◆ Exercise
Copy out every record that follows, word for word.

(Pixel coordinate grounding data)
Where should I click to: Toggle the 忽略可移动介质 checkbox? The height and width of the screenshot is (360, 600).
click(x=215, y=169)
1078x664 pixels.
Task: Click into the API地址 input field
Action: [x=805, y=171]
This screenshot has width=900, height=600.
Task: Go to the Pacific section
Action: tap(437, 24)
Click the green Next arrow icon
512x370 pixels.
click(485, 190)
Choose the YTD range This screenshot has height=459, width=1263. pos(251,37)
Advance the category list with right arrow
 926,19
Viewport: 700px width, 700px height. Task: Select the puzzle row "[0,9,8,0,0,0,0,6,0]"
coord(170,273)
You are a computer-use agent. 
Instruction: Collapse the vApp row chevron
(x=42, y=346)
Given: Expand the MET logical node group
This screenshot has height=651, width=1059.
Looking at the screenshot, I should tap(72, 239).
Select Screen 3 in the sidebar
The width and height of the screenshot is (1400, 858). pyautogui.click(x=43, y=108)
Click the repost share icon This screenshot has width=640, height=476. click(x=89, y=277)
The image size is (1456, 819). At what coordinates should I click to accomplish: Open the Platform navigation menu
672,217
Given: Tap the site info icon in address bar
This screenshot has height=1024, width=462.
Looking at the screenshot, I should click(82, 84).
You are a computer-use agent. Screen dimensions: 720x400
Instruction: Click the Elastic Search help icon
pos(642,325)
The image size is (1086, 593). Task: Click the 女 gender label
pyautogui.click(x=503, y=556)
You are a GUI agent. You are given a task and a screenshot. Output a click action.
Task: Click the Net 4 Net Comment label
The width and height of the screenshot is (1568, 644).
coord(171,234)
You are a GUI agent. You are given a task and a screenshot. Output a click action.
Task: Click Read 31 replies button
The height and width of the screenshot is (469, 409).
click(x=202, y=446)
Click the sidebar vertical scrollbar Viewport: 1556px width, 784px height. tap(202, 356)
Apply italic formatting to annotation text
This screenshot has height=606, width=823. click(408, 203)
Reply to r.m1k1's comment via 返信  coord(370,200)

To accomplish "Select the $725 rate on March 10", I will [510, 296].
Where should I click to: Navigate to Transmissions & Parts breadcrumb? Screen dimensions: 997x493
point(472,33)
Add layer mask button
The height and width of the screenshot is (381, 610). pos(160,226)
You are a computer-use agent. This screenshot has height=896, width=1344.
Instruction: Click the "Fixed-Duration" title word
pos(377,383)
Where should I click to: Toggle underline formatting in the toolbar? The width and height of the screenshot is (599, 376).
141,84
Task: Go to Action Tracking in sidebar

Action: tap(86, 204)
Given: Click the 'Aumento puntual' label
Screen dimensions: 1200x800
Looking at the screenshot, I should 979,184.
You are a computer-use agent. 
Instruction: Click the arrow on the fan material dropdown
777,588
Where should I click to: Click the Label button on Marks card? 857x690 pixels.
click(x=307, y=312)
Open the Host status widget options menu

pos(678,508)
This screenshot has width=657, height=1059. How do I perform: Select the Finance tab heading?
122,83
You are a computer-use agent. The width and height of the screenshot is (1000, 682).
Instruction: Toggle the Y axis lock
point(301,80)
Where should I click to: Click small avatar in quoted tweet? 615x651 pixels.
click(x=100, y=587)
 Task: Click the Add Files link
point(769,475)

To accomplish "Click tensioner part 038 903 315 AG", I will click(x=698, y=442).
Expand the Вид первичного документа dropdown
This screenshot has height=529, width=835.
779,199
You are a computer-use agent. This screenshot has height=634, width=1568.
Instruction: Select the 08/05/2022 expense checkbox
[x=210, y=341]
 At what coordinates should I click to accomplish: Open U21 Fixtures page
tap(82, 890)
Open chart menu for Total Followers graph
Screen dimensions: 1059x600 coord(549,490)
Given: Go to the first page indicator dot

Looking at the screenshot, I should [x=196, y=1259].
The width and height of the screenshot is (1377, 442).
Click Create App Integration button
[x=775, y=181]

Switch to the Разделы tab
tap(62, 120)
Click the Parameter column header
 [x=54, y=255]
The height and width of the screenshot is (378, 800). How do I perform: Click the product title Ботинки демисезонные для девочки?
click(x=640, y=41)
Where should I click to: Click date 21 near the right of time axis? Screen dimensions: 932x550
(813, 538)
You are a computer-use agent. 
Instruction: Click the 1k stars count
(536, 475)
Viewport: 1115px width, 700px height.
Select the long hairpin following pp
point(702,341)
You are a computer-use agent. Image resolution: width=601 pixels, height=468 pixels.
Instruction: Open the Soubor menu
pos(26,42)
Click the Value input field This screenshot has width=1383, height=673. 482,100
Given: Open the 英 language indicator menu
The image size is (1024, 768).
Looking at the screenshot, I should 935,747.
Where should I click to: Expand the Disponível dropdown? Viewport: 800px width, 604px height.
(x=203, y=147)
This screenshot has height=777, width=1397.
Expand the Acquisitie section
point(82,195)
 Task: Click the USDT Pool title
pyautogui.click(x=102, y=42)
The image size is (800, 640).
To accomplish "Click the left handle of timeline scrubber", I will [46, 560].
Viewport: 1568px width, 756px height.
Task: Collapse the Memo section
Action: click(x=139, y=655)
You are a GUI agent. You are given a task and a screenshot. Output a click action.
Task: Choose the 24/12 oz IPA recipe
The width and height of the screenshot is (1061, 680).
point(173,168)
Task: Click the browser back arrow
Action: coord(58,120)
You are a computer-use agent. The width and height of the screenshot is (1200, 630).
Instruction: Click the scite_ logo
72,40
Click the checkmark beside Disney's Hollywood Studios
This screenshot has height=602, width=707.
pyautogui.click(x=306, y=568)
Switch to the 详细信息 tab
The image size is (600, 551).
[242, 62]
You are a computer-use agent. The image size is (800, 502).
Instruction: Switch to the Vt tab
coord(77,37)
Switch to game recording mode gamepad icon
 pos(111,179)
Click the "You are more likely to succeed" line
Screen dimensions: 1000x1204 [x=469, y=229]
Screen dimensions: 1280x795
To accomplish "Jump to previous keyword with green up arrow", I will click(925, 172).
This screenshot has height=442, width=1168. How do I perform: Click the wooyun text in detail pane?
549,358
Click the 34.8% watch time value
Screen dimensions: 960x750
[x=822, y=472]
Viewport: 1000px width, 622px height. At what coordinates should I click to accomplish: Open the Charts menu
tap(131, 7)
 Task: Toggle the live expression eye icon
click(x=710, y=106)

◆ Output for this exercise
Where should I click to: Toggle the 忽略可移动介质 checkbox? The height and width of the screenshot is (360, 600).
click(x=215, y=169)
1078x664 pixels.
Task: Click into the API地址 input field
Action: [x=805, y=171]
This screenshot has width=900, height=600.
Task: Go to the Pacific section
Action: tap(437, 24)
Click the green Next arrow icon
512x370 pixels.
click(485, 190)
Choose the YTD range This screenshot has height=459, width=1263. pos(251,37)
Advance the category list with right arrow
 926,19
Viewport: 700px width, 700px height. Task: Select the puzzle row "[0,9,8,0,0,0,0,6,0]"
coord(170,273)
You are a computer-use agent. 
Instruction: Collapse the vApp row chevron
(x=42, y=346)
Given: Expand the MET logical node group
This screenshot has height=651, width=1059.
Looking at the screenshot, I should tap(72, 239).
Select Screen 3 in the sidebar
The width and height of the screenshot is (1400, 858). pyautogui.click(x=43, y=108)
Click the repost share icon This screenshot has width=640, height=476. click(x=89, y=277)
The image size is (1456, 819). At what coordinates should I click to accomplish: Open the Platform navigation menu
672,217
Given: Tap the site info icon in address bar
This screenshot has height=1024, width=462.
Looking at the screenshot, I should click(82, 84).
You are a computer-use agent. Screen dimensions: 720x400
Instruction: Click the Elastic Search help icon
pos(642,325)
The image size is (1086, 593). Task: Click the 女 gender label
pyautogui.click(x=503, y=556)
You are a GUI agent. You are given a task and a screenshot. Output a click action.
Task: Click the Net 4 Net Comment label
The width and height of the screenshot is (1568, 644).
coord(171,234)
You are a GUI agent. You are given a task and a screenshot. Output a click action.
Task: Click Read 31 replies button
The height and width of the screenshot is (469, 409).
click(x=202, y=446)
Click the sidebar vertical scrollbar Viewport: 1556px width, 784px height. tap(202, 356)
Apply italic formatting to annotation text
This screenshot has height=606, width=823. click(408, 203)
Reply to r.m1k1's comment via 返信  coord(370,200)

To accomplish "Select the $725 rate on March 10", I will [510, 296].
Where should I click to: Navigate to Transmissions & Parts breadcrumb? Screen dimensions: 997x493
point(472,33)
Add layer mask button
The height and width of the screenshot is (381, 610). pos(160,226)
You are a computer-use agent. This screenshot has height=896, width=1344.
Instruction: Click the "Fixed-Duration" title word
pos(377,383)
Where should I click to: Toggle underline formatting in the toolbar? The width and height of the screenshot is (599, 376).
141,84
Task: Go to Action Tracking in sidebar

Action: tap(86, 204)
Given: Click the 'Aumento puntual' label
Screen dimensions: 1200x800
Looking at the screenshot, I should 979,184.
You are a computer-use agent. 
Instruction: Click the arrow on the fan material dropdown
777,588
Where should I click to: Click the Label button on Marks card? 857x690 pixels.
click(x=307, y=312)
Open the Host status widget options menu

pos(678,508)
This screenshot has width=657, height=1059. How do I perform: Select the Finance tab heading?
122,83
You are a computer-use agent. The width and height of the screenshot is (1000, 682).
Instruction: Toggle the Y axis lock
point(301,80)
Where should I click to: Click small avatar in quoted tweet? 615x651 pixels.
click(x=100, y=587)
 Task: Click the Add Files link
point(769,475)

To accomplish "Click tensioner part 038 903 315 AG", I will click(x=698, y=442).
Expand the Вид первичного документа dropdown
This screenshot has height=529, width=835.
779,199
You are a computer-use agent. This screenshot has height=634, width=1568.
Instruction: Select the 08/05/2022 expense checkbox
[x=210, y=341]
 At what coordinates should I click to accomplish: Open U21 Fixtures page
tap(82, 890)
Open chart menu for Total Followers graph
Screen dimensions: 1059x600 coord(549,490)
Given: Go to the first page indicator dot

Looking at the screenshot, I should [x=196, y=1259].
The width and height of the screenshot is (1377, 442).
Click Create App Integration button
[x=775, y=181]

Switch to the Разделы tab
tap(62, 120)
Click the Parameter column header
 [x=54, y=255]
The height and width of the screenshot is (378, 800). How do I perform: Click the product title Ботинки демисезонные для девочки?
click(x=640, y=41)
Where should I click to: Click date 21 near the right of time axis? Screen dimensions: 932x550
(813, 538)
You are a computer-use agent. 
Instruction: Click the 1k stars count
(536, 475)
Viewport: 1115px width, 700px height.
Select the long hairpin following pp
point(702,341)
You are a computer-use agent. Image resolution: width=601 pixels, height=468 pixels.
Instruction: Open the Soubor menu
pos(26,42)
Click the Value input field This screenshot has width=1383, height=673. 482,100
Given: Open the 英 language indicator menu
The image size is (1024, 768).
Looking at the screenshot, I should 935,747.
Where should I click to: Expand the Disponível dropdown? Viewport: 800px width, 604px height.
(x=203, y=147)
This screenshot has height=777, width=1397.
Expand the Acquisitie section
point(82,195)
 Task: Click the USDT Pool title
pyautogui.click(x=102, y=42)
The image size is (800, 640).
To accomplish "Click the left handle of timeline scrubber", I will [46, 560].
Viewport: 1568px width, 756px height.
Task: Collapse the Memo section
Action: click(x=139, y=655)
You are a GUI agent. You are given a task and a screenshot. Output a click action.
Task: Choose the 24/12 oz IPA recipe
The width and height of the screenshot is (1061, 680).
point(173,168)
Task: Click the browser back arrow
Action: coord(58,120)
You are a computer-use agent. The width and height of the screenshot is (1200, 630).
Instruction: Click the scite_ logo
72,40
Click the checkmark beside Disney's Hollywood Studios
This screenshot has height=602, width=707.
pyautogui.click(x=306, y=568)
Switch to the 详细信息 tab
The image size is (600, 551).
[242, 62]
You are a computer-use agent. The image size is (800, 502).
Instruction: Switch to the Vt tab
coord(77,37)
Switch to game recording mode gamepad icon
 pos(111,179)
Click the "You are more likely to succeed" line
Screen dimensions: 1000x1204 [x=469, y=229]
Screen dimensions: 1280x795
To accomplish "Jump to previous keyword with green up arrow", I will click(925, 172).
This screenshot has height=442, width=1168. How do I perform: Click the wooyun text in detail pane?
549,358
Click the 34.8% watch time value
Screen dimensions: 960x750
[x=822, y=472]
Viewport: 1000px width, 622px height. At what coordinates should I click to accomplish: Open the Charts menu
tap(131, 7)
 Task: Toggle the live expression eye icon
click(x=710, y=106)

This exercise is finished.